«—¡Pobre criatura! Tú que te creías un gran
disoluto... Un gran rebelde... ¡Ah!, tus pobres remordimientos, ¿te acuerdas? Y
ahora resulta que tu alma es más tímida que la de un niño pequeño...
¡Era verdad! Por mucho que yo
alardeara de ser un sinvergüenza intransigente, de estar por encima de todos
los prejuicios morales, de vez en cuando todavía escuchaba las voces del deber
y del honor que, en ciertos momentos de depresión nerviosa, subían desde las
turbias profundidades de mi conciencia. ¿El honor de quién? ¿El deber de quién?

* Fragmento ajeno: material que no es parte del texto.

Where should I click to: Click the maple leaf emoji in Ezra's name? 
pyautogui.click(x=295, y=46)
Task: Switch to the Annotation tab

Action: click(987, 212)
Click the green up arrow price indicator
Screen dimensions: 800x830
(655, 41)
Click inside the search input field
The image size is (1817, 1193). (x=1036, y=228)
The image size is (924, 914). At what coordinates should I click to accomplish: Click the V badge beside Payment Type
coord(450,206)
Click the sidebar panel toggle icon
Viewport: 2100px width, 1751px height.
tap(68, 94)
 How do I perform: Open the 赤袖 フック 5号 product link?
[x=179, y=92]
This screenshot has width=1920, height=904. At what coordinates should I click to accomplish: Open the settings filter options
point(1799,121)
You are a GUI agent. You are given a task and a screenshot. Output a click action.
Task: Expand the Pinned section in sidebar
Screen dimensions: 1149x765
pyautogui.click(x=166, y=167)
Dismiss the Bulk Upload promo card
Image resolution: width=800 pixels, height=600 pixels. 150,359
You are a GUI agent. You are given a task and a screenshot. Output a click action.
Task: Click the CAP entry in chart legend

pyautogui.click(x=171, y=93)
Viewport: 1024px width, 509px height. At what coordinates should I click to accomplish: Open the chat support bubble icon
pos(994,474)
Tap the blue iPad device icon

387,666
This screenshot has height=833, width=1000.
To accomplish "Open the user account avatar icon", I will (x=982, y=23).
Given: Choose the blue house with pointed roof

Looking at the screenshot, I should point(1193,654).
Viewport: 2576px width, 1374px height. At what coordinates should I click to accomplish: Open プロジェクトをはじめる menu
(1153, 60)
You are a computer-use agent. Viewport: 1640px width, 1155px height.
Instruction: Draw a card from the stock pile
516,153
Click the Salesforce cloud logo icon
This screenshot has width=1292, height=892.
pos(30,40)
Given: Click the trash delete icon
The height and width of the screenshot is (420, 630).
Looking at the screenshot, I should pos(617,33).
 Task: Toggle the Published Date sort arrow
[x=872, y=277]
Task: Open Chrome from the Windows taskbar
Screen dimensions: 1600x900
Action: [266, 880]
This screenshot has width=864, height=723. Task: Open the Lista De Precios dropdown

¡Qué abismo de locura es la mente del hombre! ¿En qué mi honor —¡mi honor! —
estaba comprometido, en qué desertaría yo de mi deber si en vez de morirme de aburrimiento
en Ceilán, proseguía el viaje hasta la China? ¿Realmente me había metido tanto
en la piel de un sabio para imaginarme que iba a “estudiar la jalea pelágica”,
descubrir “la célula”, sumergiéndome en los golfos de la costa cingalesa? Esa
idea, totalmente grotesca, de tomar en serio mi misión de embriólogo, pronto me
devolvió a la realidad de mi situación. ¡Cómo! La suerte, el milagro había
querido que conociera a una mujer divinamente bella, rica, excepcional, a la
que amaba y que me amaba, y que me ofrecía una vida extraordinaria, placeres
sin fin, sensaciones únicas, aventuras libertinas, una protección fastuosa...
En fin, la salvación, y más que la salvación, ¡la alegría! ¿Y yo iba a dejar
escapar todo eso? Una vez más, el demonio de la perversidad —ese estúpido
demonio al que, por haberle obedecido estúpidamente, debía todas mis
desgracias— ¿intervendría de nuevo para aconsejarme
una resistencia hipócrita contra un acontecimiento inesperado que tenía algo de cuento de hadas, que no se repetiría
jamás, y que yo deseaba ardientemente, desde lo más profundo de mí
mismo, que se realizara? ¡No y no! ¡Qué idiotez, bien pensado!
—Tienes razón —le dije a Clara,
atribuyendo únicamente a la derrota amorosa una sumisión que contenía también
todos mis instintos de pereza y desenfreno—. Tienes razón. No sería digno de
tus ojos, de tu boca, de tu alma... de todo ese paraíso y ese infierno que tú
eres, si siguiera dudando por más tiempo. Y además... yo no podría... yo no
podría perderte. Puedo concebirlo todo excepto eso. Tienes razón, soy tuyo...
Llévame adonde quieras. Sufrir... morir... ¡no importa! Puesto que tú, a quien
todavía no conozco, tú eres mi destino.
—Bebé, mi bebé... —dijo Clara
en un tono singular, en el que no supe distinguir la expresión auténtica, si
era alegría o piedad.
Después, casi maternal, me
aconsejó:
—Ahora no te preocupes de nada
más que de ser feliz. Quédate aquí y contempla la isla maravillosa. Yo voy a
arreglar con el comisario tu nueva situación a bordo.
—Clara...
—Descuida, yo sé lo que hay que
decir.
Y cuando yo iba a objetar algo,
ella añadió:
—¡Chitón...! ¿No eres tú mi
bebé, mi cariño? Tienes que obedecerme... Además, tú no sabes...
Y
desapareció, mezclándose con la multitud de pasajeros apiñados en la cubierta,
muchos de los cuales acarreaban ya las maletas y el equipaje de mano».